It was impossible to explain, but she felt drawn to Raja in a way that she had never felt drawn to another human being before. And it didn’t seem to have anything to do with logic. She would be sitting there, trying to play it cool, trying to be restrained, and then all of a sudden she would see her hand reaching over and touching him, almost like it was out of her control. At times, it felt like being in a dream, the way you believe in a dream that you are in control of your actions, but then at one point you’ll see yourself doing something and you’ll realize you’re not. That’s how she felt around Raja. It was like there was a force outside of her that was stronger than her, and that force made it impossible for her not to be around him, or for her not to touch him when she was around him.

At the time, one of her favorite things to do with Raja was to meet up
with him in the evenings after class at his place of work, a small, dimly lit theater on the other side of campus, on the second-floor annex of the Dramatic Arts Building. As part of his work-study scholarship, Raja had been assigned the responsibility of screening films two or three times a week for the various film students and film classes at Stratham. Usually these films were obscure European films that Chloe had never heard of, but she still loved to watch them, and she especially loved to sneak up the back staircase of the Dramatic Arts Building and surprise Raja as he was screening them. Sometimes she’d bring along a large bag of popcorn and a six-pack of beer, and they’d sit there and stare down at the audience, bathed in the silver glow of the screen, transfixed by the images before them.
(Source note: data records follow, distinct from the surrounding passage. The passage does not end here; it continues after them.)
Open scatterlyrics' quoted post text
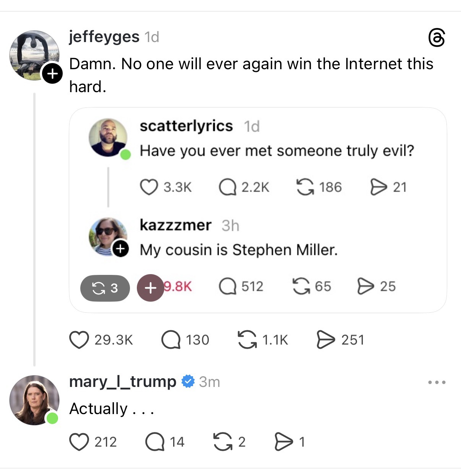The image size is (461, 476). click(x=277, y=151)
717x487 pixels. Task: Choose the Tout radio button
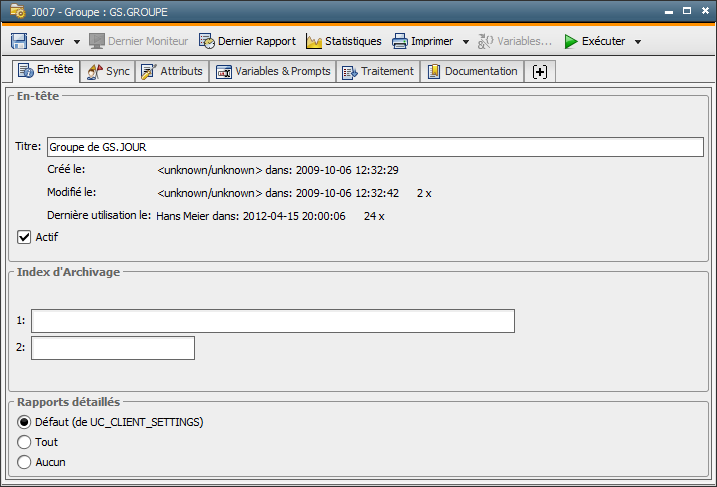25,442
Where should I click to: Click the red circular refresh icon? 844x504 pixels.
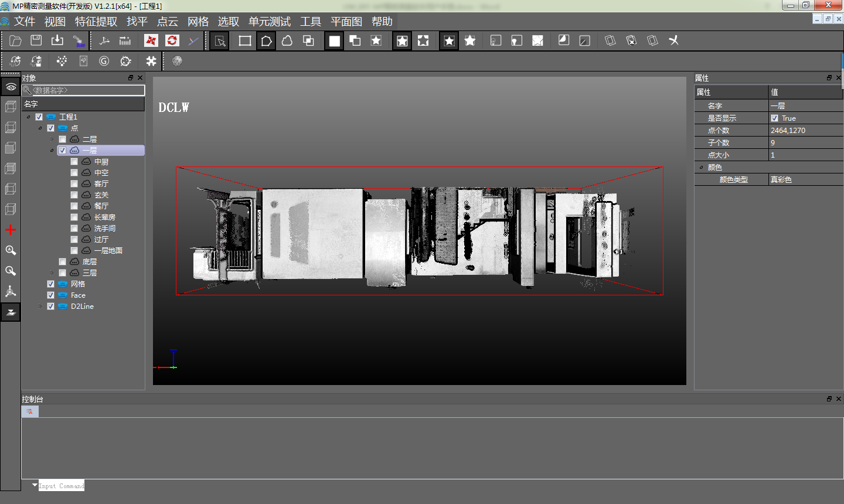click(x=172, y=40)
Afterward, once the audience had filed out, Raja would take her into one of the back rooms behind the projectionist’s booth, a large, dusty room filled with aisles and aisles of film stock, the entire library of the Stratham film department. Here he would point out masterpiece after masterpiece, explaining to her at great length why each one of these films was important or how each one had affected his life. Then he’d turn to her very casually and ask her to choose one.

“Won’t we get in trouble?” she’d asked him the first time he did this.
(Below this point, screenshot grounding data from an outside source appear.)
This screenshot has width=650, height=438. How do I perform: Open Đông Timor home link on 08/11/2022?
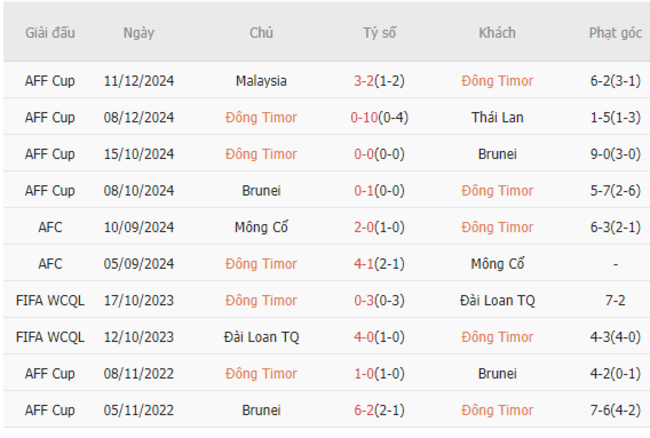pos(261,373)
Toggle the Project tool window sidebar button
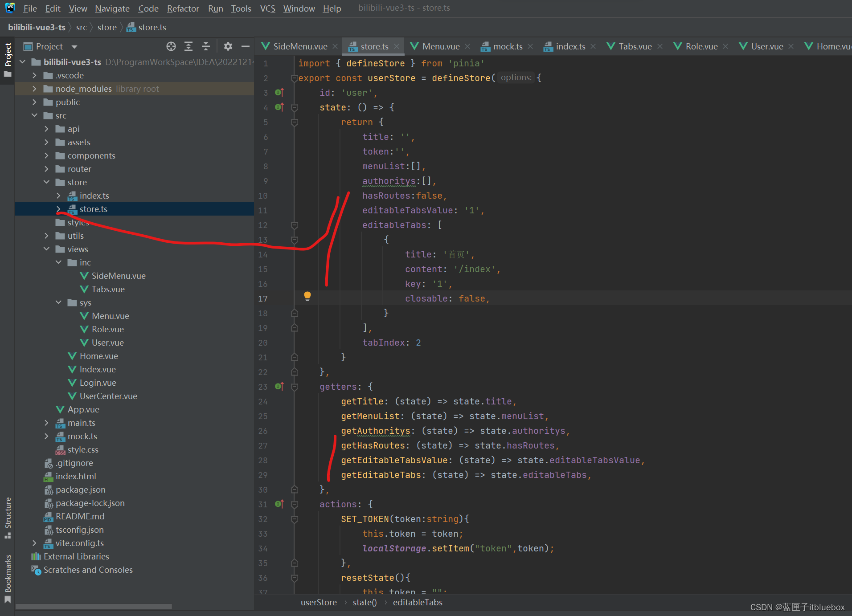This screenshot has width=852, height=616. point(8,59)
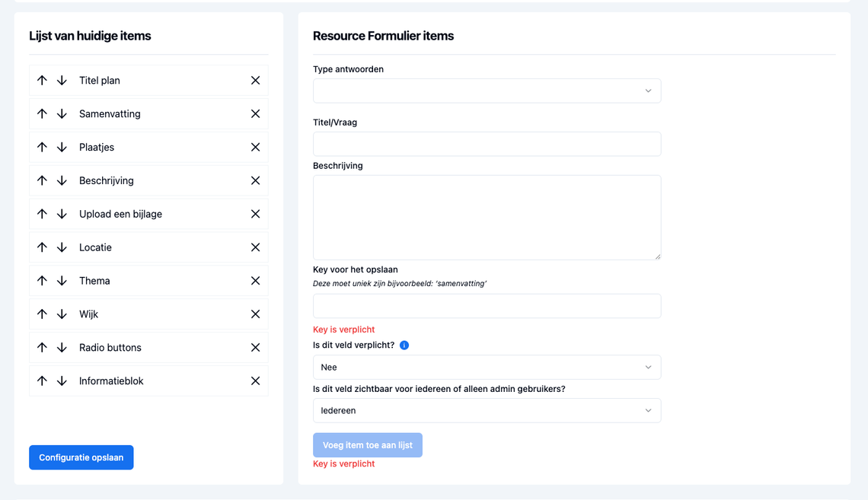Remove the Plaatjes item
The width and height of the screenshot is (868, 500).
[255, 147]
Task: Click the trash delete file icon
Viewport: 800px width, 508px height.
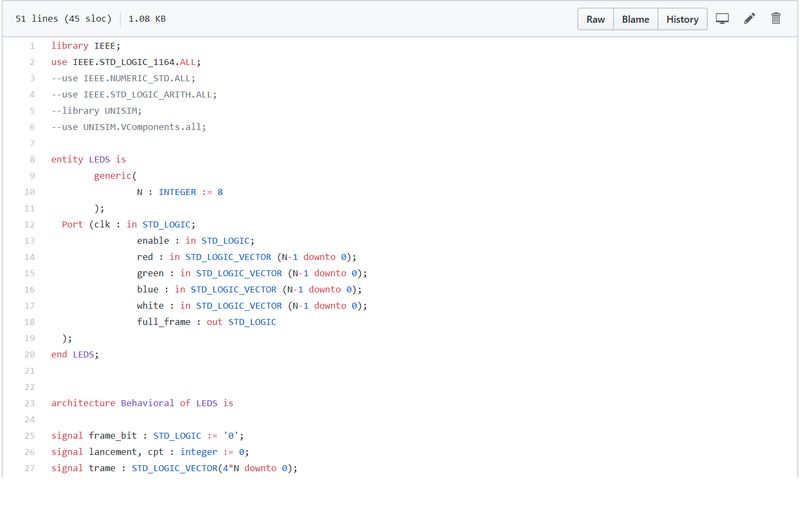Action: pyautogui.click(x=776, y=19)
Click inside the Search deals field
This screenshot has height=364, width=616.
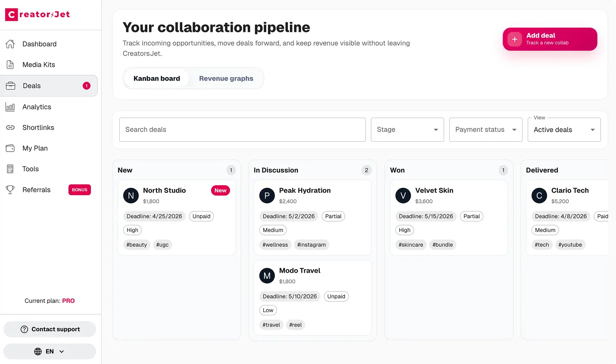242,130
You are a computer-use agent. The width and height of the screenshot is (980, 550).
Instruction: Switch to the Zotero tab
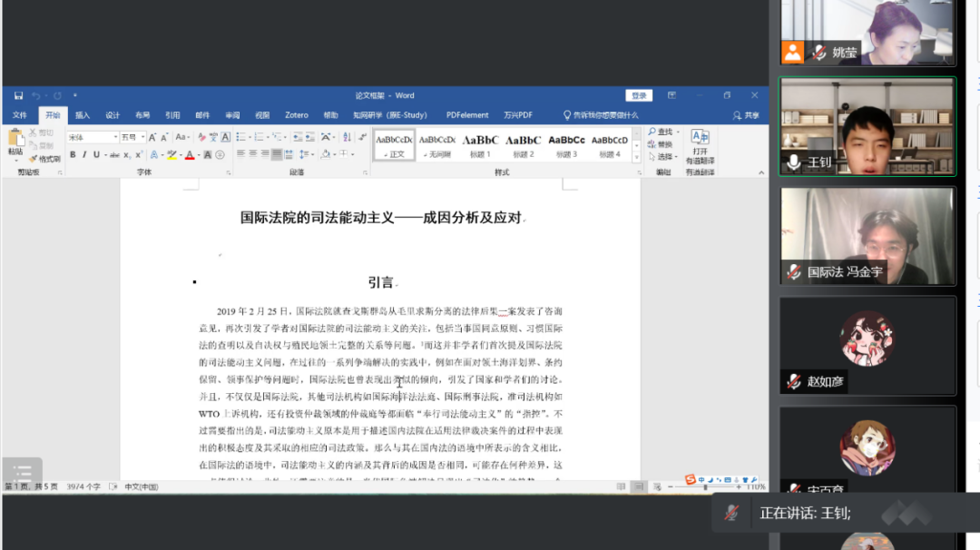pyautogui.click(x=296, y=115)
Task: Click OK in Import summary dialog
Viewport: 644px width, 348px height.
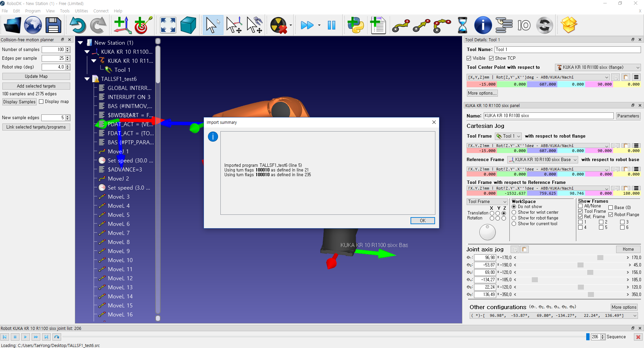Action: [422, 220]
But he just smiled and shook his head. “I have the key,” he’d said and then patted his pocket. Then he’d looked around the room. “So,” he said, smiling, “which one will it be?”

And so, from the hours of midnight until four in the morning, at least two or three nights a week, they had watched some of the greatest cinematic masterpieces of the past fifty years. They had watched Bergman and Fassbinder, Truffaut and Godard. They had watched Michelangelo Antonioni’s
L’Avventura
and Satyajit Ray’s
Pather Panchali
. They had watched old documentaries by the Maysles Brothers and short independent films by American directors like Terrence Malick and John Cassavetes. They had watched these films with a deep reverence, perched there at the edge of the projectionist’s booth, looking down over the dark theater, the quiet whir of the projector lulling them into a sort of hypnotic trance. Sometimes Raja would stop the projector at an important scene and add his own commentary, explaining why the camera angle was brilliant or how the lighting was sublime. Other times, she’d just look over at him, and he’d seem transfixed, mesmerized, by what he was watching. Though he’d declared a major in chemistry, Chloe had known for some
time that this had been his father’s decision, not his, and that if Raja had it his way, he would have majored in film. But still, she never mentioned this, never even brought it up. The one time she’d even alluded to it, Raja had grown sullen and cold. To change his major at this point, he’d said, would be absurd.
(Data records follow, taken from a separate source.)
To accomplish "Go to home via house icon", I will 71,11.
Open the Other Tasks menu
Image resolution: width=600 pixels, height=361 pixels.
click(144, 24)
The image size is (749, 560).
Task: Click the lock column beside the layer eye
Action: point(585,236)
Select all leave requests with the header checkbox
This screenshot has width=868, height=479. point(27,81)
“But don’t you ever think about it, though?” she’d asked as they walked along the quad. It was four in the morning, and they were just now returning from the theater, the campus around them silent and dark, everyone asleep in their dorms, the first brisk winds of autumn biting their faces.

Raja had been quiet for a long time after she’d asked him this. Then he’d looked at her sternly, the first time he’d ever looked at her this way.

“No,” he’d said finally. “To be honest, I never think about it.”

Later, when they got back to his dorm room, she’d apologized for bringing it up, and he’d said it was fine.

“It’s just that you seem to love it so much,” she’d said.

“I do,” he’d said. “But you don’t understand my family. For me to major in film, it would be an insult, a disgrace.”

“Even if you became a famous director?”

“Yeah,” he’d said, looking down. “Even if I became a famous director.”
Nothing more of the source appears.